*TO DO*.
Rewrite every entry from the start of the entries through the line that contains "point(21,150)", inclusive, keeping all text as it stands except the coordinates in the answers. Multiply each of those coordinates by 2.55 and round to whole numbers, with halves rounded up.

** start of ENTRIES SHOWN **

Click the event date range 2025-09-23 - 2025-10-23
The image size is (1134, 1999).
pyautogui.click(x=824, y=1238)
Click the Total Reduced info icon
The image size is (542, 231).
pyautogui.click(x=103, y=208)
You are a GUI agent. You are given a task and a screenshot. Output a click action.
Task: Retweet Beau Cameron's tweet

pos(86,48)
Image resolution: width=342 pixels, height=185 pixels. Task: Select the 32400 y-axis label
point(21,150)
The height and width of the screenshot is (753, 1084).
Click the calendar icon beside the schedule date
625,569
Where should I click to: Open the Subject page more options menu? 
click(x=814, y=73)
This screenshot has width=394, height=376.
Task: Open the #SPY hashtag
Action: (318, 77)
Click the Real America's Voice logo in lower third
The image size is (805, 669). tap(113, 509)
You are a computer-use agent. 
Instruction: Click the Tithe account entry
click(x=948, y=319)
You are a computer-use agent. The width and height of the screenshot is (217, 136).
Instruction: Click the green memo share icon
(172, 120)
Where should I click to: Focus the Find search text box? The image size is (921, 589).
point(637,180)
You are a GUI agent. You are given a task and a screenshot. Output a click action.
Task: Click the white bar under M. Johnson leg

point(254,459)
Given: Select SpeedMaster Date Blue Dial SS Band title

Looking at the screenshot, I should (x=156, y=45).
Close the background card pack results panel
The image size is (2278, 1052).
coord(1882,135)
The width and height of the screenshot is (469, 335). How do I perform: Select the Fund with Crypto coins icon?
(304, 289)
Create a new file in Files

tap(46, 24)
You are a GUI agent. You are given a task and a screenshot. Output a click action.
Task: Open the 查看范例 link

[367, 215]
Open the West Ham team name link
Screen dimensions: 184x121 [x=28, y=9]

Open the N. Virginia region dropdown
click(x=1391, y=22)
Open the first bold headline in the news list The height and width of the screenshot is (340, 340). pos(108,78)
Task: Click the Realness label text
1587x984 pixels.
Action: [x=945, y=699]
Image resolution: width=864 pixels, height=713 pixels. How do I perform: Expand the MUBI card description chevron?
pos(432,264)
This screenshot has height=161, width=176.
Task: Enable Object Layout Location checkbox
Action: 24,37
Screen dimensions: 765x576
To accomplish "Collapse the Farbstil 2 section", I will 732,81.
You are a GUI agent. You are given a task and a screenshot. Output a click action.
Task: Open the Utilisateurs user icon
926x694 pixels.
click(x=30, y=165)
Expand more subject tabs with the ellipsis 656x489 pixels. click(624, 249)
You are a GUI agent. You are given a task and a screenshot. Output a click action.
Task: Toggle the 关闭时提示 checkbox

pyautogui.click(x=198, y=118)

** end of ENTRIES SHOWN **

*RESPONSE*.
Click the event date range 2025-09-23 - 2025-10-23
The image size is (1134, 1999).
pyautogui.click(x=2101, y=3157)
Click the Total Reduced info icon
The image size is (542, 231).
pyautogui.click(x=263, y=530)
You are a GUI agent. You are given a task and a screenshot. Output a click action.
Task: Retweet Beau Cameron's tweet

pos(219,122)
Image resolution: width=342 pixels, height=185 pixels. Task: Select the 32400 y-axis label
point(54,383)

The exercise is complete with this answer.